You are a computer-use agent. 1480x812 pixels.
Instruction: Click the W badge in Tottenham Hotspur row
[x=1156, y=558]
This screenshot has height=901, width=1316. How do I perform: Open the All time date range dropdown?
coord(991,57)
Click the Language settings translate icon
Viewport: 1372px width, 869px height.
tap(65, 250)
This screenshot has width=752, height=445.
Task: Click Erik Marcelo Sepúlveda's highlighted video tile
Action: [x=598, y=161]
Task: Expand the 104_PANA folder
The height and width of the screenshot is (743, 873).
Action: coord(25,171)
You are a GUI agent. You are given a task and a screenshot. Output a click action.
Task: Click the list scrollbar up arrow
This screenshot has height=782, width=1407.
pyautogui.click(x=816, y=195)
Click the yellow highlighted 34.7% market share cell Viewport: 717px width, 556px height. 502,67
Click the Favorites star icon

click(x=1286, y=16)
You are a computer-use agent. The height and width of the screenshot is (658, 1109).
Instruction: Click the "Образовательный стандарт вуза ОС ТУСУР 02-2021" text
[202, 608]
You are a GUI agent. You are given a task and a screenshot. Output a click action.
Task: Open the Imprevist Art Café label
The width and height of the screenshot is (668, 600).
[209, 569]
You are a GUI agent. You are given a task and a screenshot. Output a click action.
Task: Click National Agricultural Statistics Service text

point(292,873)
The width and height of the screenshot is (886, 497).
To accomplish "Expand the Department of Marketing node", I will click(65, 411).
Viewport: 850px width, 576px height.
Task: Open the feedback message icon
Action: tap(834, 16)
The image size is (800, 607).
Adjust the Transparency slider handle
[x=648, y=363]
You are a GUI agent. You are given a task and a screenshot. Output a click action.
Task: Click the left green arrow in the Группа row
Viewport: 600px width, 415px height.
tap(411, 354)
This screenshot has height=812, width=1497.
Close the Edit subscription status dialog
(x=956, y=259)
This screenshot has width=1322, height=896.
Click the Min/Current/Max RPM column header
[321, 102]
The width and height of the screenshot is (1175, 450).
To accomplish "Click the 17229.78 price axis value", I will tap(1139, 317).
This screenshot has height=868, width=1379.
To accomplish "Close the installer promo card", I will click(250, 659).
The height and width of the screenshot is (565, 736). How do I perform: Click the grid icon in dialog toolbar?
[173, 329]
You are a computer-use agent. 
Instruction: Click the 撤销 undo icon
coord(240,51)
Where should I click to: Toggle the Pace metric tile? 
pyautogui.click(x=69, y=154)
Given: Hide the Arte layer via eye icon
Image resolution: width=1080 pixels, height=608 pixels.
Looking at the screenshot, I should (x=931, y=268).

=======

◆ **YOUR OBJECTIVE**: Reproduce the listing above with every occurrence of "GUI agent" changed to "screen assistant", keeping all other text the same.

◆ **EXERCISE ANSWER**:
You are a computer-use agent. 1480x812 pixels.
Instruction: Click the W badge in Tottenham Hotspur row
[x=1156, y=558]
This screenshot has height=901, width=1316. How do I perform: Open the All time date range dropdown?
coord(991,57)
Click the Language settings translate icon
Viewport: 1372px width, 869px height.
tap(65, 250)
This screenshot has width=752, height=445.
Task: Click Erik Marcelo Sepúlveda's highlighted video tile
Action: [x=598, y=161]
Task: Expand the 104_PANA folder
The height and width of the screenshot is (743, 873).
Action: coord(25,171)
You are a screen assistant. You are given a task and a screenshot. Output a click action.
Task: Click the list scrollbar up arrow
This screenshot has height=782, width=1407.
pyautogui.click(x=816, y=195)
Click the yellow highlighted 34.7% market share cell Viewport: 717px width, 556px height. 502,67
Click the Favorites star icon

click(x=1286, y=16)
You are a computer-use agent. The height and width of the screenshot is (658, 1109).
Instruction: Click the "Образовательный стандарт вуза ОС ТУСУР 02-2021" text
[202, 608]
You are a screen assistant. You are given a task and a screenshot. Output a click action.
Task: Open the Imprevist Art Café label
The width and height of the screenshot is (668, 600).
[209, 569]
You are a screen assistant. You are given a task and a screenshot. Output a click action.
Task: Click National Agricultural Statistics Service text

point(292,873)
The width and height of the screenshot is (886, 497).
To accomplish "Expand the Department of Marketing node", I will click(65, 411).
Viewport: 850px width, 576px height.
Task: Open the feedback message icon
Action: tap(834, 16)
The image size is (800, 607).
Adjust the Transparency slider handle
[x=648, y=363]
You are a screen assistant. You are given a task and a screenshot. Output a click action.
Task: Click the left green arrow in the Группа row
Viewport: 600px width, 415px height.
tap(411, 354)
This screenshot has height=812, width=1497.
Close the Edit subscription status dialog
(x=956, y=259)
This screenshot has width=1322, height=896.
Click the Min/Current/Max RPM column header
[321, 102]
The width and height of the screenshot is (1175, 450).
To accomplish "Click the 17229.78 price axis value", I will tap(1139, 317).
This screenshot has height=868, width=1379.
To accomplish "Close the installer promo card", I will click(250, 659).
The height and width of the screenshot is (565, 736). How do I perform: Click the grid icon in dialog toolbar?
[173, 329]
You are a computer-use agent. 
Instruction: Click the 撤销 undo icon
coord(240,51)
Where should I click to: Toggle the Pace metric tile? 
pyautogui.click(x=69, y=154)
Given: Hide the Arte layer via eye icon
Image resolution: width=1080 pixels, height=608 pixels.
Looking at the screenshot, I should (x=931, y=268).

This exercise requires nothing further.